### Exercise objective
Rewrite the rows below, replacing "screenshot" with "screen capture" everywhere and changing nothing else. Omit the pictures from your output.
— start of Records supplied —
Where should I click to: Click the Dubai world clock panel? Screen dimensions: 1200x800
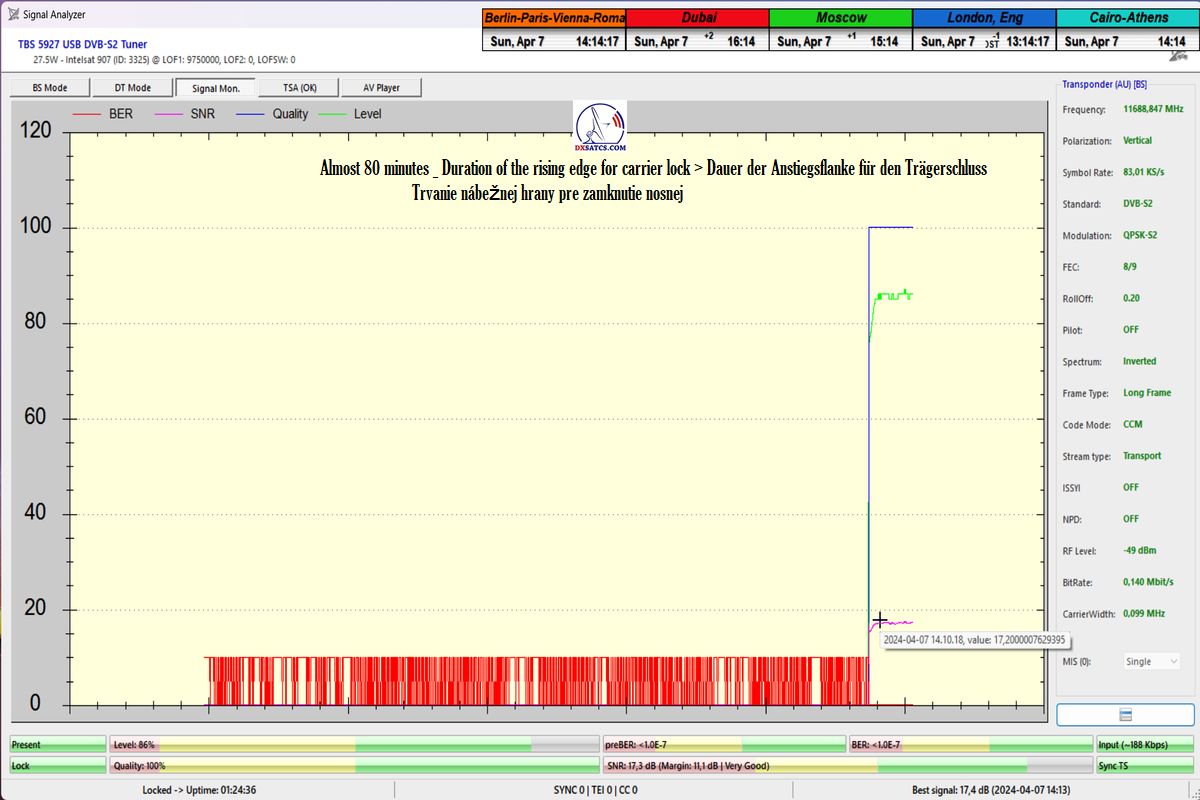[x=697, y=30]
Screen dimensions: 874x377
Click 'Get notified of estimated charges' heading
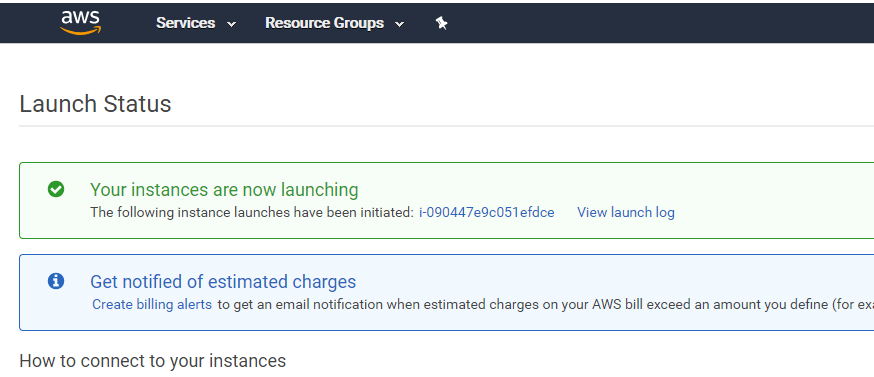click(x=223, y=282)
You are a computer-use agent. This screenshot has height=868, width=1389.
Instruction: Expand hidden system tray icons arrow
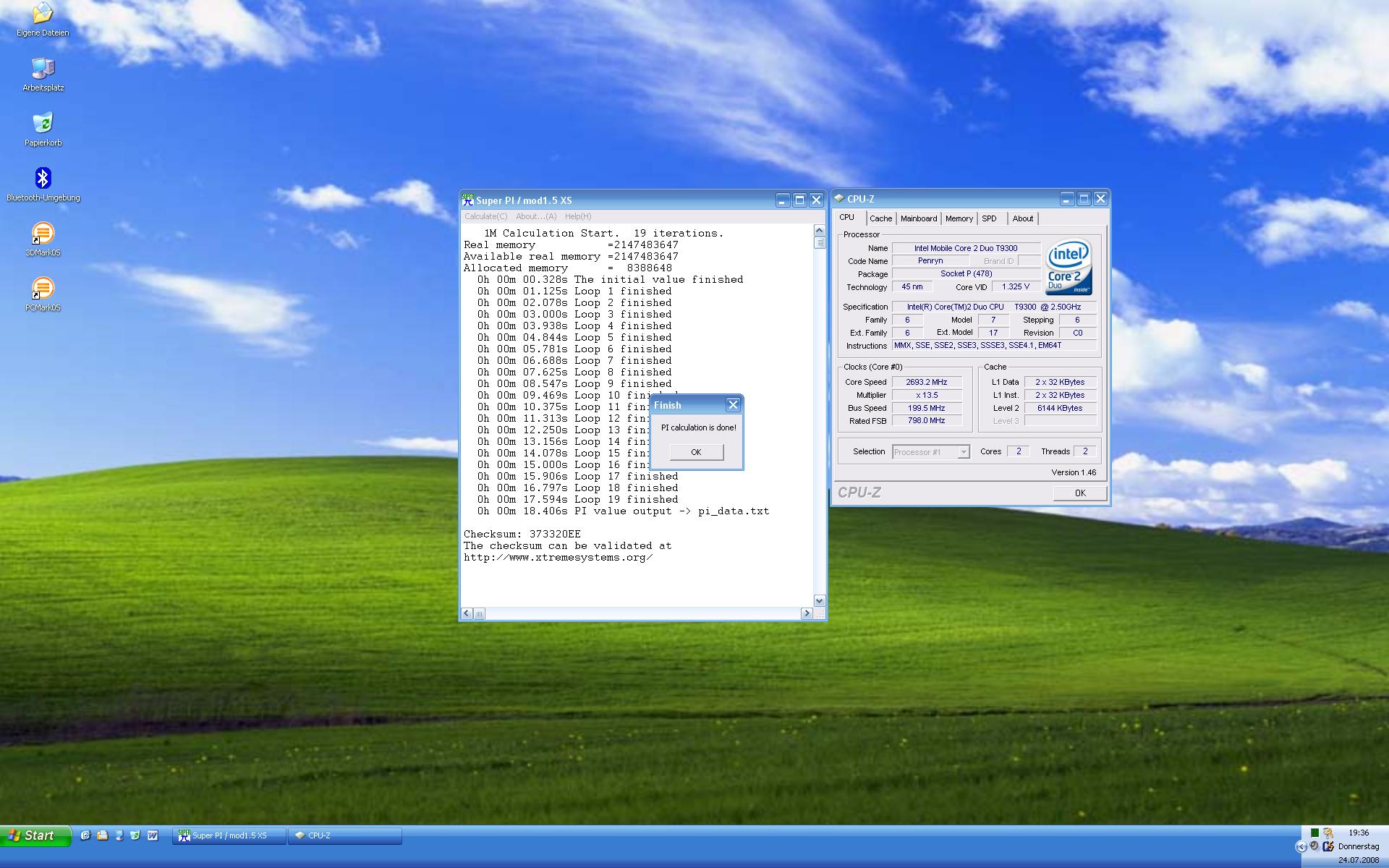point(1301,846)
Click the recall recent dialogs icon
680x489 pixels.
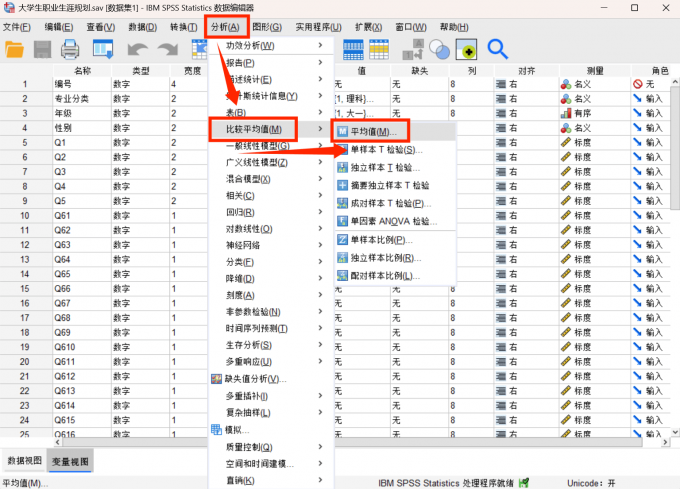[103, 49]
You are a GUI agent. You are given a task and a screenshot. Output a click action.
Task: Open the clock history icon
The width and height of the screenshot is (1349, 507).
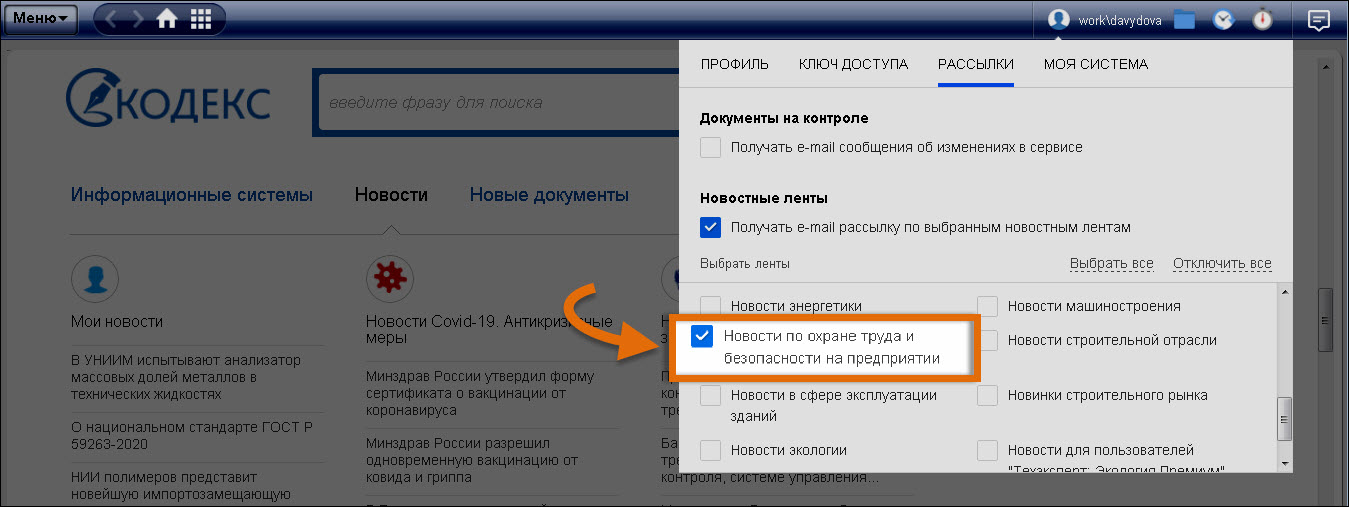point(1223,20)
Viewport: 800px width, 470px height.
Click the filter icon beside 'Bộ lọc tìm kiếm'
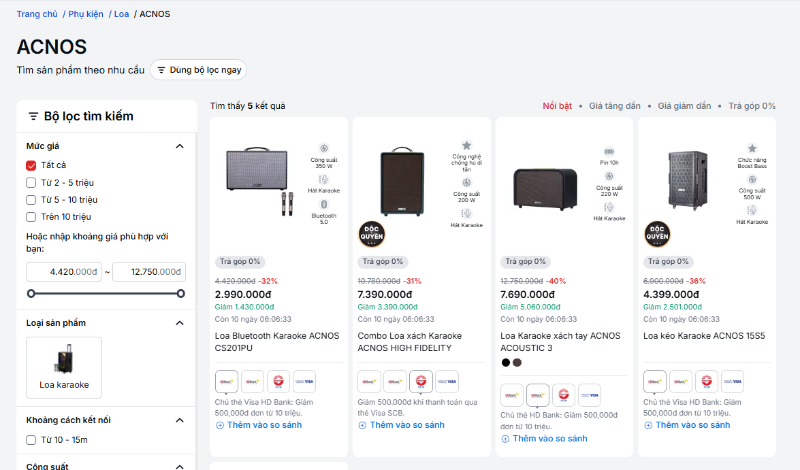[33, 116]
— end of Records supplied —
### Full answer
Where should I click to: Click the Dubai world clock panel? Screen dimensions: 1200x800
[x=697, y=30]
Screen dimensions: 874x377
Click 'Get notified of estimated charges' heading
click(x=223, y=282)
You are a computer-use agent. This screen capture has height=868, width=1389.
Instruction: Expand hidden system tray icons arrow
point(1301,846)
Click the recall recent dialogs icon
680x489 pixels.
[103, 49]
You are a GUI agent. You are given a task and a screen capture. Output a click action.
Task: Open the clock history icon
The width and height of the screen capture is (1349, 507).
point(1223,20)
Viewport: 800px width, 470px height.
Click the filter icon beside 'Bộ lọc tìm kiếm'
[33, 116]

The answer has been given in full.